8 Vooral bij Horeb hebt gij de Here vertoornd, ja, zó vertoornd werd de Here op u, dat Hij u wilde verdelgen.
9 Toen ik de berg was opgegaan om de stenen tafelen te ontvangen, de tafelen van het verbond, dat de Here met u gesloten had, vertoefde ik veertig dagen en veertig nachten op de berg; brood at ik niet en water dronk ik niet.
10 En de Here gaf mij de twee stenen tafelen, beschreven met de vinger Gods, waarop al de woorden stonden, die de Here op de berg tot u gesproken had uit het midden van het vuur, op de dag der samenkomst;
11 na verloop van veertig dagen en veertig nachten gaf de Here mij de twee stenen tafelen, de tafelen van het verbond.
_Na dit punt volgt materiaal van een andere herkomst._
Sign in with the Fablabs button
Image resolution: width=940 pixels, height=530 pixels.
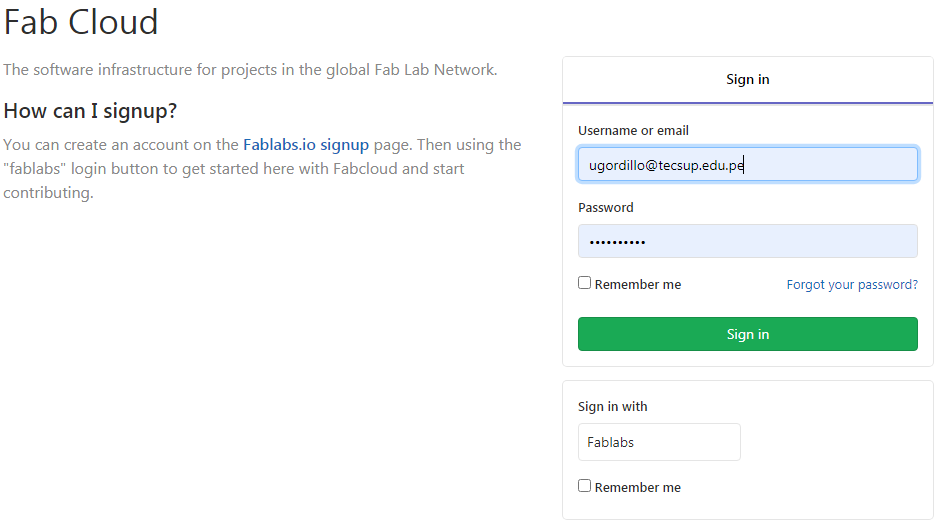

12 Toen zeide de Here tot mij: sta op, daal haastig van hier naar beneden, want uw volk, dat gij uit Egypte geleid hebt, heeft het verdorven; zij hebben zich gehaast om af te wijken van de weg, die Ik hun geboden heb; zij hebben zich een gegoten beeld gemaakt.
13 Voorts zeide de Here tot mij: Ik heb dit volk gezien en zie, het is een hardnekkig volk.
14 Laat Mij begaan, dat Ik hen verdelg en hun naam van onder de hemel uitwis; dan zal Ik u tot een volk maken, machtiger en groter dan dit.